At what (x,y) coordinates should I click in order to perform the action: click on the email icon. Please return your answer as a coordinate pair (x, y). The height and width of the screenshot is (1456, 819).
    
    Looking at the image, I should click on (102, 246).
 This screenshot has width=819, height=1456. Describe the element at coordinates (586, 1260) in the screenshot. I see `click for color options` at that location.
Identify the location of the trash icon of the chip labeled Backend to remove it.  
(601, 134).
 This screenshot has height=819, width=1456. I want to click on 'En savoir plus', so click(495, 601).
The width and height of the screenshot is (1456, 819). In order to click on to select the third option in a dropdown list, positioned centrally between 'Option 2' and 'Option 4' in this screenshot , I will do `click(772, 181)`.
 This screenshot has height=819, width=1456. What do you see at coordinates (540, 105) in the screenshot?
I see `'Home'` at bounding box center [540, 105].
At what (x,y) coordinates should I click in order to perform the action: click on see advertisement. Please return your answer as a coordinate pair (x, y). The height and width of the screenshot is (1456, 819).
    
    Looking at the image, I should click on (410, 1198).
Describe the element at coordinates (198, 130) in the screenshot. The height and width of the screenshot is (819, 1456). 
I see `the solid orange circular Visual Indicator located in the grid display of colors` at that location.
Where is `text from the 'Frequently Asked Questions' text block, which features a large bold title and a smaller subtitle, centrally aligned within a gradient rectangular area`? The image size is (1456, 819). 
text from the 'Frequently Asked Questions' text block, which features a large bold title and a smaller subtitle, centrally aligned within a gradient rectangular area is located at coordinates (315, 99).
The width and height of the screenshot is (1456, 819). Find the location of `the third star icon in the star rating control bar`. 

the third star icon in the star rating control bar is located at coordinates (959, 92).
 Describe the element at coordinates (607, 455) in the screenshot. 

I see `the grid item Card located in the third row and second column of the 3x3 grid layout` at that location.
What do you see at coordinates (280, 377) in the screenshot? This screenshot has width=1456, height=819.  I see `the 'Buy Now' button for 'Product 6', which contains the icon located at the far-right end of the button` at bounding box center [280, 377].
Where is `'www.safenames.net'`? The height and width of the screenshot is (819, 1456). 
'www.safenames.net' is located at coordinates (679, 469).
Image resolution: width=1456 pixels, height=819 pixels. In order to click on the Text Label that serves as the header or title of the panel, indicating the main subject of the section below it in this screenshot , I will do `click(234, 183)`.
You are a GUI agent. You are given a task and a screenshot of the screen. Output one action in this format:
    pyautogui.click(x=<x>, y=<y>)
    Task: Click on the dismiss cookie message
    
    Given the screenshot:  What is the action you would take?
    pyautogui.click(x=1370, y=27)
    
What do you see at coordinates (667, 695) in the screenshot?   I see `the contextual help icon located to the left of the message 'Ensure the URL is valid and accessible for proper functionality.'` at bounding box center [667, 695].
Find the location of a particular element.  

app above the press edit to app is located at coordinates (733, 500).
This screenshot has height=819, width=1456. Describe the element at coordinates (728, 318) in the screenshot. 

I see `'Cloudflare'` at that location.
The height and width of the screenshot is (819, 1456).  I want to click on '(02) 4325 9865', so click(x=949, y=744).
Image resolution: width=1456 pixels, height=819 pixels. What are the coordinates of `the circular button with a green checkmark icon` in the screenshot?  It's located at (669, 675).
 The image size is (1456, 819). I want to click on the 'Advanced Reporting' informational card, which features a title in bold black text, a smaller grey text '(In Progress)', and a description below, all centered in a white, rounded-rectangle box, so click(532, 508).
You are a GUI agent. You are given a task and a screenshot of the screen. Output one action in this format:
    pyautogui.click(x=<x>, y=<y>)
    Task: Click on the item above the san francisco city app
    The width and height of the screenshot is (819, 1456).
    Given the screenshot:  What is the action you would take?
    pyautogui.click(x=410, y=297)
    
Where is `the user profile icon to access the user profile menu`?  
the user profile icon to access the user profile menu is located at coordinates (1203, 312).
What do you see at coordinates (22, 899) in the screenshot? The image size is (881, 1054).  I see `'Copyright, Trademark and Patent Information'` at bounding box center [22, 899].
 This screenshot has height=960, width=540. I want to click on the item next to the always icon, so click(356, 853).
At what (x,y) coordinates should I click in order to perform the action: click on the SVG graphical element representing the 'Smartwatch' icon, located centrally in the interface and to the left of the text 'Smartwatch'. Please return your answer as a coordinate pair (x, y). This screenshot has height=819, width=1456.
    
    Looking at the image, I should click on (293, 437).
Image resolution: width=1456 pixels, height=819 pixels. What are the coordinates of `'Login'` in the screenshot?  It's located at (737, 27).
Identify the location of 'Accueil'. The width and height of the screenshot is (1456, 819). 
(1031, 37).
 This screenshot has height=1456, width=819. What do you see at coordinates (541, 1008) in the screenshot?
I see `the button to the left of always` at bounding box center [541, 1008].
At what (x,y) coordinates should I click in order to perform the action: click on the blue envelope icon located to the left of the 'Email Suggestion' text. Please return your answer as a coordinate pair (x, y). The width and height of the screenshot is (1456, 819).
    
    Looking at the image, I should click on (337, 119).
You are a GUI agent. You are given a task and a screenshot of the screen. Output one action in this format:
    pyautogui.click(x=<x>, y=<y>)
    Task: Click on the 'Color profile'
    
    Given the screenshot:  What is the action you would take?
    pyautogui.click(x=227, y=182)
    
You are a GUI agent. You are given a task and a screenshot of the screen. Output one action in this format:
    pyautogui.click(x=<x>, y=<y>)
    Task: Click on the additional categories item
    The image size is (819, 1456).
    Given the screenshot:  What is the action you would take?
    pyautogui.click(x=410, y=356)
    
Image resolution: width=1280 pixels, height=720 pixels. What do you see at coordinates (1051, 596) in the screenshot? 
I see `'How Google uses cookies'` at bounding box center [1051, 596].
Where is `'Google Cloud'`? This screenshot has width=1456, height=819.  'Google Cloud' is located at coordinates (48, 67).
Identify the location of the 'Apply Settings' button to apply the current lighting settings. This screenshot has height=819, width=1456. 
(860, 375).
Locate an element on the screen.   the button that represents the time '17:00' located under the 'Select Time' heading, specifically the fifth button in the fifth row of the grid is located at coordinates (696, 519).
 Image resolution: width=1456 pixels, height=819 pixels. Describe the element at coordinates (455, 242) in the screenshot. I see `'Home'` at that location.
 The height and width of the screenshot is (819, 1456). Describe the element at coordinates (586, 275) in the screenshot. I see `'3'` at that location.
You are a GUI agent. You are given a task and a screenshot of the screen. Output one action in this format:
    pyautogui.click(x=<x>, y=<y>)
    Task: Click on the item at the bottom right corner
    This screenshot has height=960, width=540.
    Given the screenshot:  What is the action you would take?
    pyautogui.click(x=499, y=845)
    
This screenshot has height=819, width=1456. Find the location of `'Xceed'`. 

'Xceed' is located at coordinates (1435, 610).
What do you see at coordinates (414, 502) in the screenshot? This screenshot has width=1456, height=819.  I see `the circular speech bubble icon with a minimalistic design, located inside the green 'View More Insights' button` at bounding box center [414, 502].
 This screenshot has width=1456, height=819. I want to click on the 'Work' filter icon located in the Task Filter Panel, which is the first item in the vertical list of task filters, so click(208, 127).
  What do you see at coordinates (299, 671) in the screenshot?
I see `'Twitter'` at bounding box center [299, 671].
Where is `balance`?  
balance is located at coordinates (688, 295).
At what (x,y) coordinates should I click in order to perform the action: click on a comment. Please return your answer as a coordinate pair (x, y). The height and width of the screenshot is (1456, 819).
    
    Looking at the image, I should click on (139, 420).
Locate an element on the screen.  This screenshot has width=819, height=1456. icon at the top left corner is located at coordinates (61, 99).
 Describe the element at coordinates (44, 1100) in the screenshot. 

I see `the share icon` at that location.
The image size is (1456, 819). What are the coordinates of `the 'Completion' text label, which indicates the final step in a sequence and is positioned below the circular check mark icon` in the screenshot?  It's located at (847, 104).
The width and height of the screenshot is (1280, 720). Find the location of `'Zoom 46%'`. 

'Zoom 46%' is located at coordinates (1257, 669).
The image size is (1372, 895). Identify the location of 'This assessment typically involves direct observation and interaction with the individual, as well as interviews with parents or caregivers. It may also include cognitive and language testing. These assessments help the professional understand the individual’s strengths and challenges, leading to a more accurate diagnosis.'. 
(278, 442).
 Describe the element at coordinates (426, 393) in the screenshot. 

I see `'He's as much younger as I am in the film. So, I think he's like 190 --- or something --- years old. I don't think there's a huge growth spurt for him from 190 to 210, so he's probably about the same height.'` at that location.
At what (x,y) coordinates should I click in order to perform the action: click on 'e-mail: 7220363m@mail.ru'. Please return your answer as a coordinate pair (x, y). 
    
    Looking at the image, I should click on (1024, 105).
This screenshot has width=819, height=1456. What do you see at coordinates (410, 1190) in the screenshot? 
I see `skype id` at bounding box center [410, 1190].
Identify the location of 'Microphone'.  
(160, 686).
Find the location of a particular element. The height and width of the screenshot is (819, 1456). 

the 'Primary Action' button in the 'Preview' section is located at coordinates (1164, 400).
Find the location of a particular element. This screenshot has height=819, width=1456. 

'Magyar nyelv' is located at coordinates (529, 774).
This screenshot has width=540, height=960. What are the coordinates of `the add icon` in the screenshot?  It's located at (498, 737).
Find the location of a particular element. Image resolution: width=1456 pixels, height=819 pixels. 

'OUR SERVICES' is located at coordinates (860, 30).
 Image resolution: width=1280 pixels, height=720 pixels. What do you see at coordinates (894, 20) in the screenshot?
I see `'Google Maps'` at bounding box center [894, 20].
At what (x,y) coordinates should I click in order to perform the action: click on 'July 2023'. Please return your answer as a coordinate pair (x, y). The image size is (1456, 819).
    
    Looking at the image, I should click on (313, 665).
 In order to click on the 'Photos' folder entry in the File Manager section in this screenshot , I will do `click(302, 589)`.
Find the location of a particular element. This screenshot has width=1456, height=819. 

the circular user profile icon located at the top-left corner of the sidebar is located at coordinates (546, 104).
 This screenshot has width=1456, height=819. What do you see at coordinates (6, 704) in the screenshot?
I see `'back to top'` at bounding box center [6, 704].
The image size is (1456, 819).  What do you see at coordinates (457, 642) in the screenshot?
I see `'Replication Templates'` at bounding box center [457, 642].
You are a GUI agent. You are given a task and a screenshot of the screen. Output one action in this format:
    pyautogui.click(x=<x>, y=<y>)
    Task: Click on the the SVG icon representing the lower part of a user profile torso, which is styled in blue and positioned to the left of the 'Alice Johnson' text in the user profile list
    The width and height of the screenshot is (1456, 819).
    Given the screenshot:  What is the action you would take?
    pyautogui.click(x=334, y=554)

☆ ☆ ☆

● Task objective:
Write out everything from the very start of the listing above down to the line that contains "This screenshot has width=819, height=1456. Describe", including that line.

● Complete output:
At what (x,y) coordinates should I click in order to perform the action: click on the email icon. Please return your answer as a coordinate pair (x, y). The height and width of the screenshot is (1456, 819).
    
    Looking at the image, I should click on (102, 246).
 This screenshot has width=819, height=1456. Describe the element at coordinates (586, 1260) in the screenshot. I see `click for color options` at that location.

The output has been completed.